Are there plans for a Guns N’ Roses tour?
Yes. And that’s all I can tell you! [Laughs.] Word has it we’ll start rehearsing in February for dates in April. I have a feeling it’s going to happen, but I’m not holding my breath. It seems that every time that ball starts rolling, it rolls a bit like a square wheel at first.
Which tracks from Chinese Democracy are you most looking forward to playing live?
It’s hard to say, but “Riad and the Bedouins” is probably one of them. The riff is pretty nutty, and I think people either love it or hate it, but it’s a groove that’s really fun to play. It’s aggressive and note-y. “If the World” is another one. It doesn’t have a lot of bass – it’s mostly whole-notes. We’ve had to work on the arrangement to make it work with a live band, but I think that one will be a lot of fun to play live.
With three guitars, two keyboards, drums, vocals, and bass, GNR’s lineup is much larger that the Replacements. Has that proven to be a difficult adjustment?
Whatever I do, I want it to sound good.
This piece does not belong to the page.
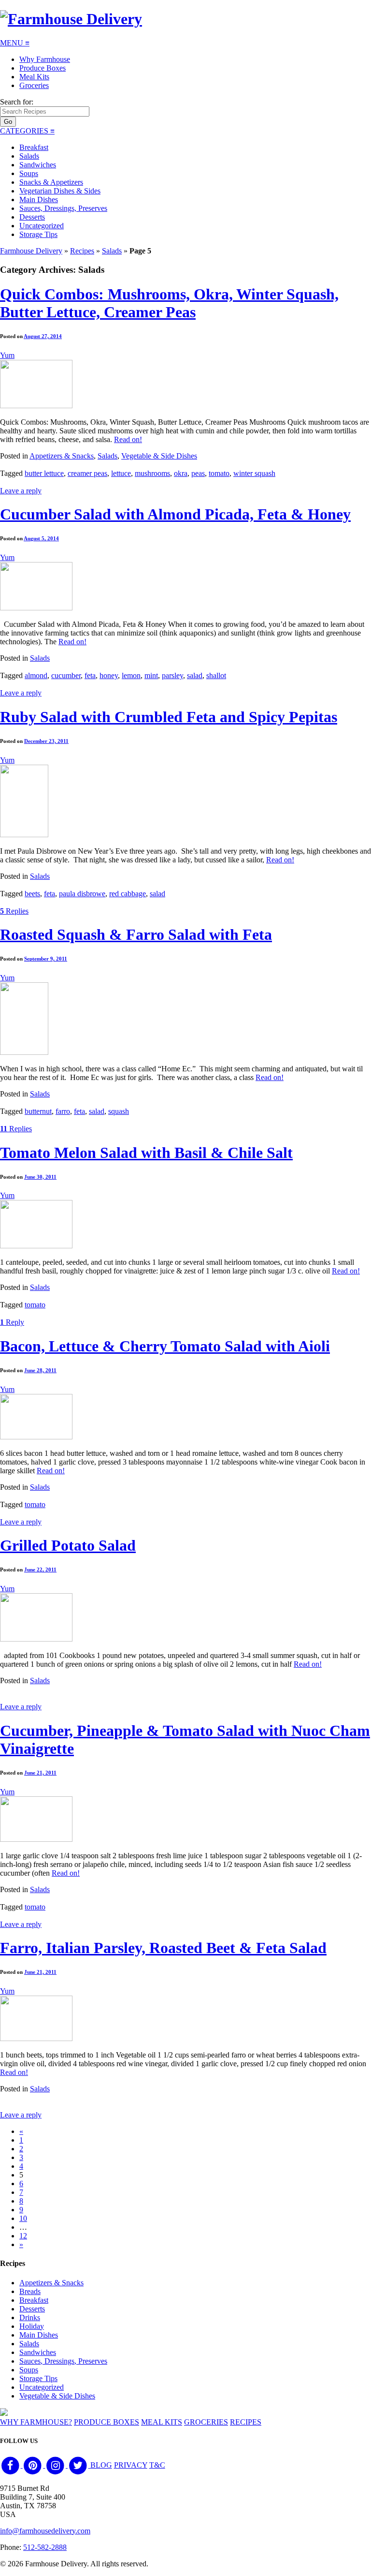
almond (36, 675)
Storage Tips (38, 234)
I don’t care if there are 40 people up there onstage – it needs to mesh. When we first started rehearsing, it seemed it might be chaotic and not sound very good. But as time’s gone by, we’ve figured out how to make it all work. In an arena setting, there isn’t room to be subtle. It seems like more you add, the more gets lots. It’s hard to make that many parts sound good in that kind of live atmosphere. My original thought was, Sounds great – can’t wait until we rip it live as a four-piece! But that’s not gonna happen. And it shouldn’t – each part is really important, and everyone’s put a lot of time into learning how to get the right live tone.